• [Consigne de l'exercice]
Imprimez à l'identique la partie des enregistrements qui commence à la ligne contenant « Open the 工具(T) menu in browser » et se termine à la fin des enregistrements, les deux bornes étant incluses. Laissez les images hors de la réponse.

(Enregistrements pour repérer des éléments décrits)
######
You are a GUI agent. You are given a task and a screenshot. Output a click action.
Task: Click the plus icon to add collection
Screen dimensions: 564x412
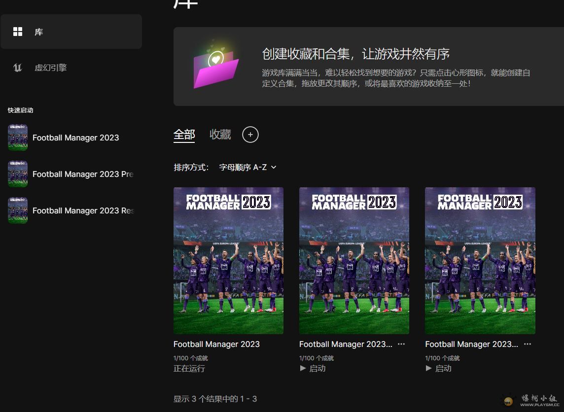pos(250,135)
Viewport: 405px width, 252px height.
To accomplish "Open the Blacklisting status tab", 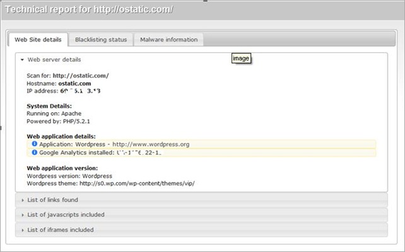I will 100,40.
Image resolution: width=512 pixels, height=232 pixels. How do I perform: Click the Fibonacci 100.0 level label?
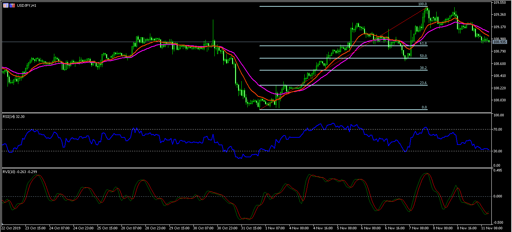point(422,4)
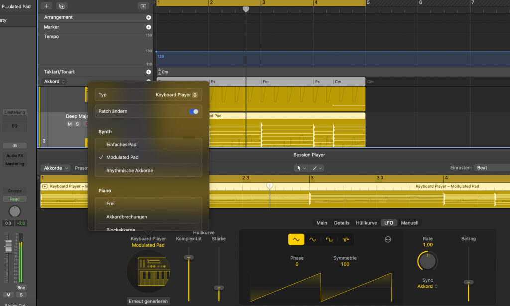Select the random sample-and-hold LFO waveform icon

click(x=345, y=239)
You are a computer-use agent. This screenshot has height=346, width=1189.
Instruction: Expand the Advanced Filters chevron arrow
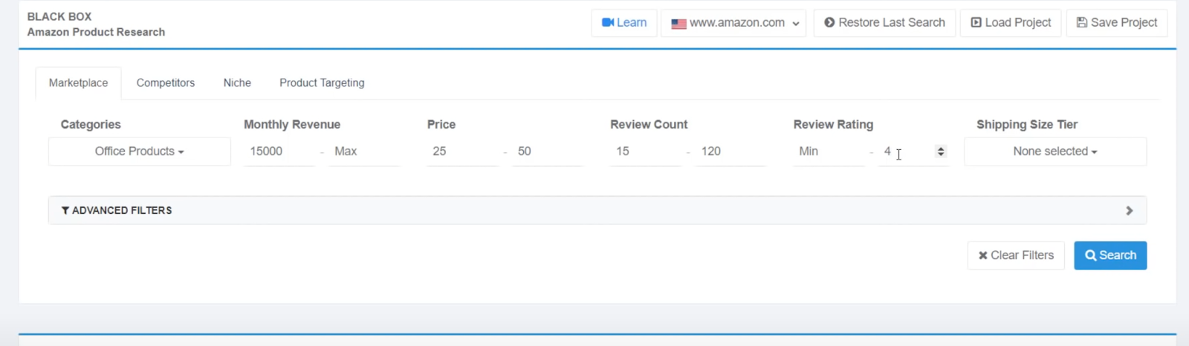(x=1129, y=211)

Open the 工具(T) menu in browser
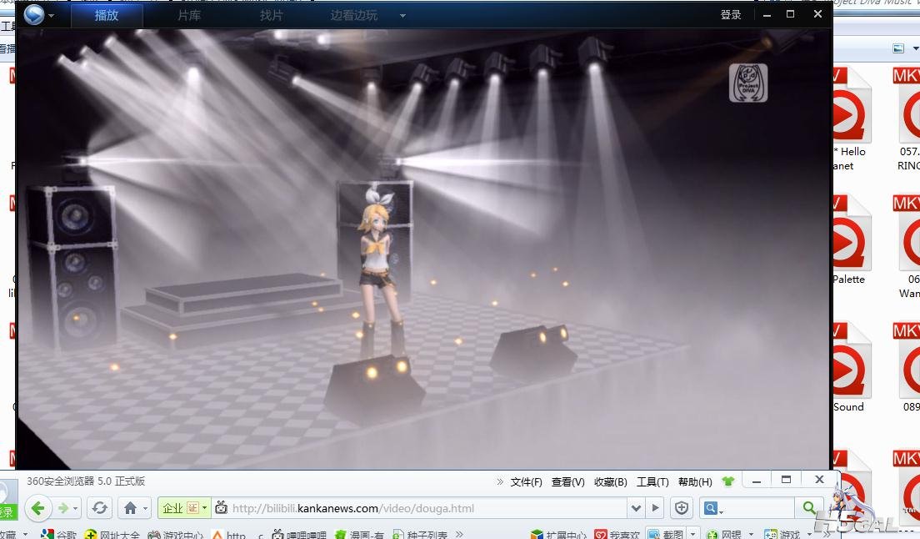[x=653, y=481]
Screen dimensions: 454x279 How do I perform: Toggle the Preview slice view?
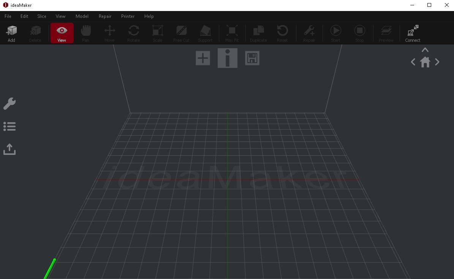click(386, 33)
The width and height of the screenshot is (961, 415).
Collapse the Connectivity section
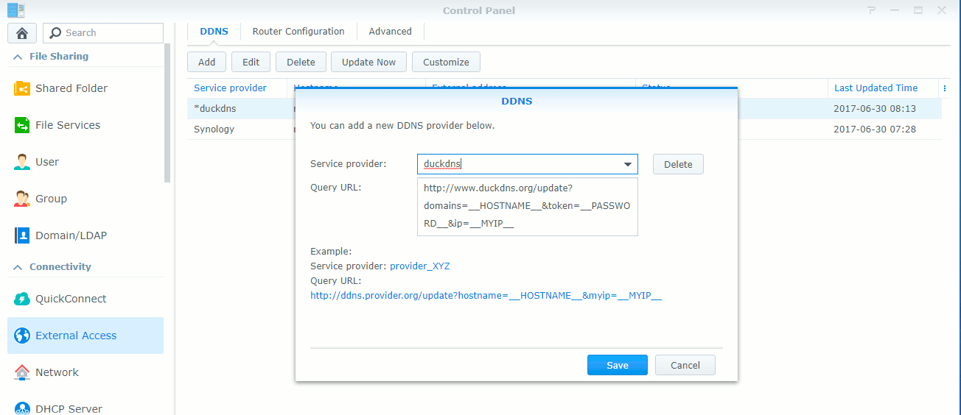(18, 267)
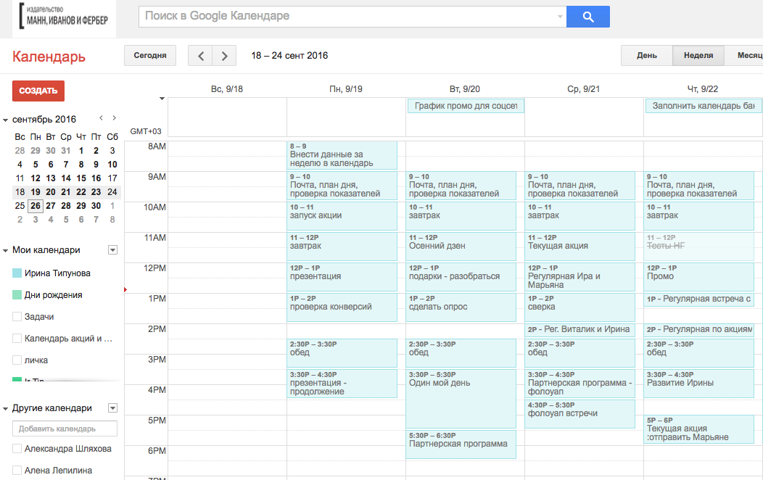Open the search options dropdown arrow
Viewport: 763px width, 480px height.
(559, 17)
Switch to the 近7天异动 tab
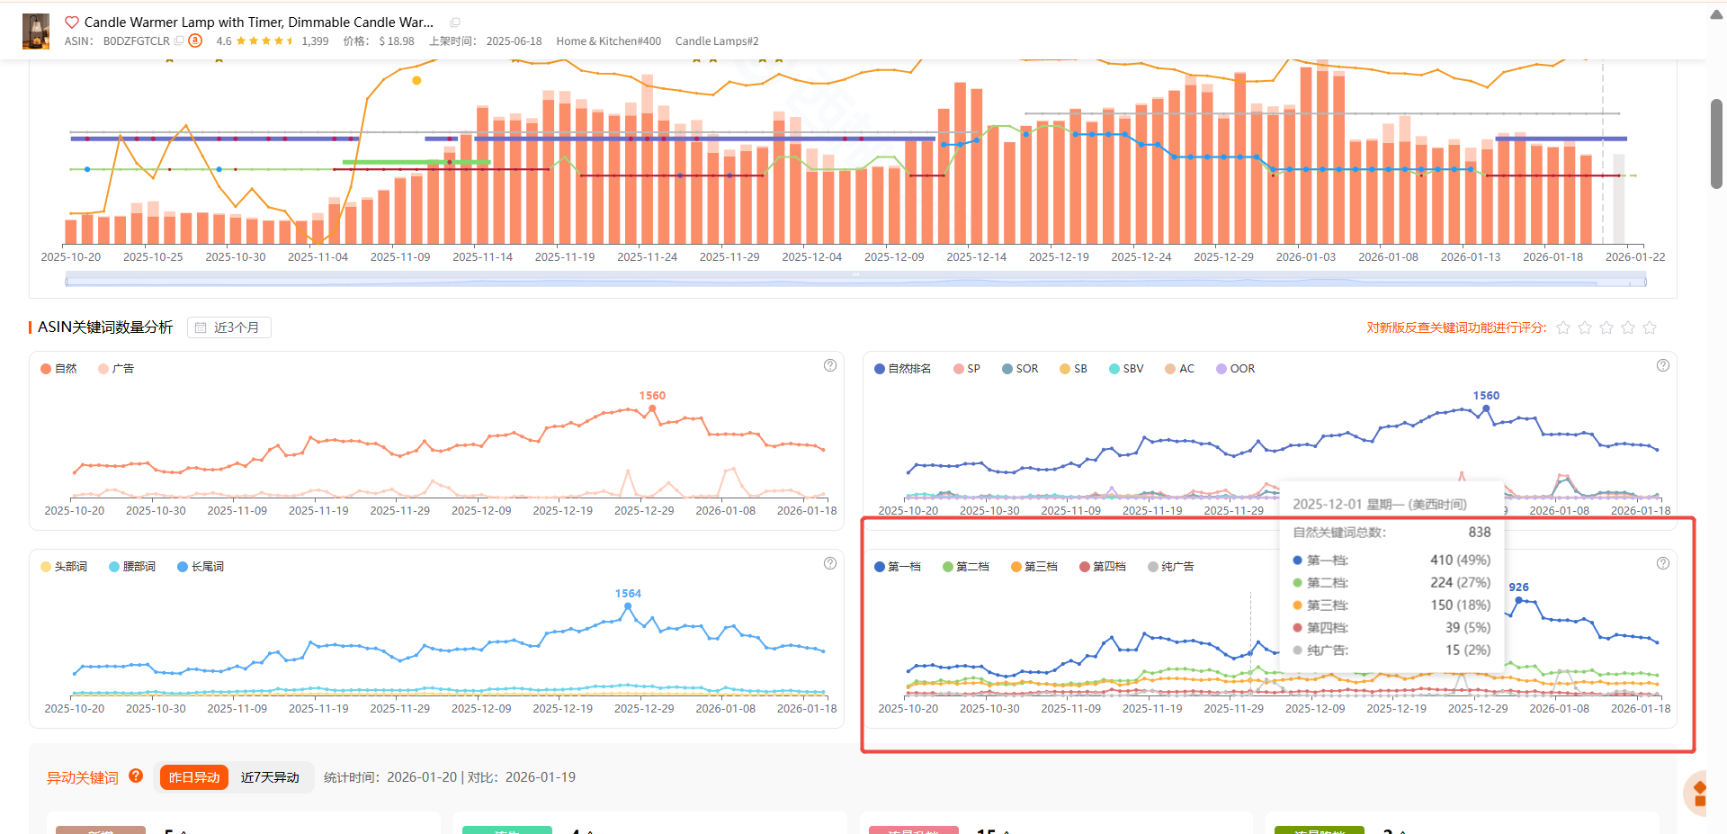Screen dimensions: 1727x834 (x=270, y=777)
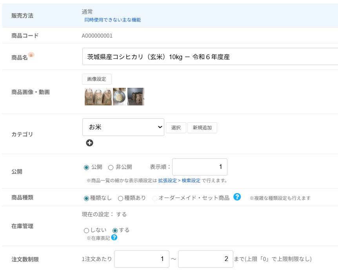Select 種類なし product type option

coord(87,198)
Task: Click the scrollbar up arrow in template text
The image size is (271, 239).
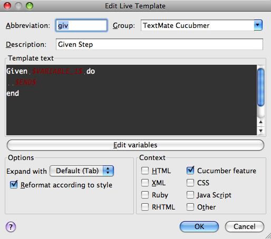Action: click(261, 122)
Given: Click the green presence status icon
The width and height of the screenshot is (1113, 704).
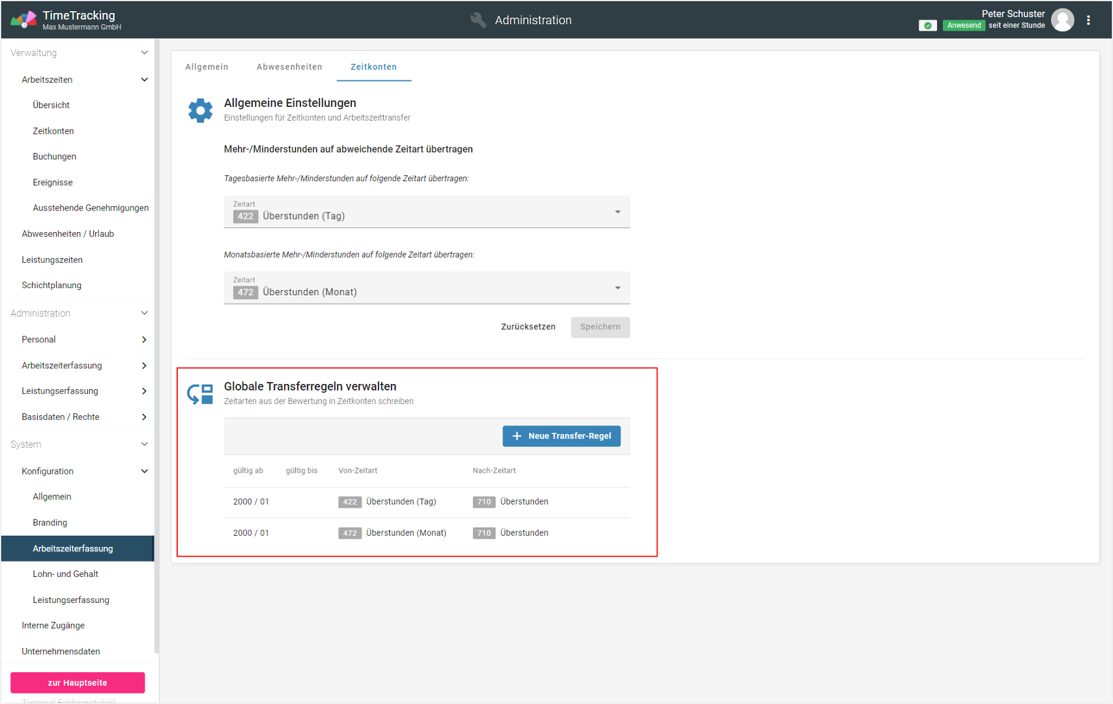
######
• [Réponse complète]
Open the 工具(T) menu in browser
[x=653, y=481]
Screen dimensions: 454x279 How do I perform: Toggle the Preview slice view?
click(386, 33)
The width and height of the screenshot is (961, 415).
Collapse the Connectivity section
(18, 267)
Open the search options dropdown arrow
Viewport: 763px width, 480px height.
(559, 17)
Switch to the 近7天异动 tab
Screen dimensions: 1727x834 (x=270, y=777)
Select 種類なし product type option

coord(87,198)
Task: Click the scrollbar up arrow in template text
The image size is (271, 239).
Action: click(261, 122)
Given: Click the green presence status icon
The width and height of the screenshot is (1113, 704).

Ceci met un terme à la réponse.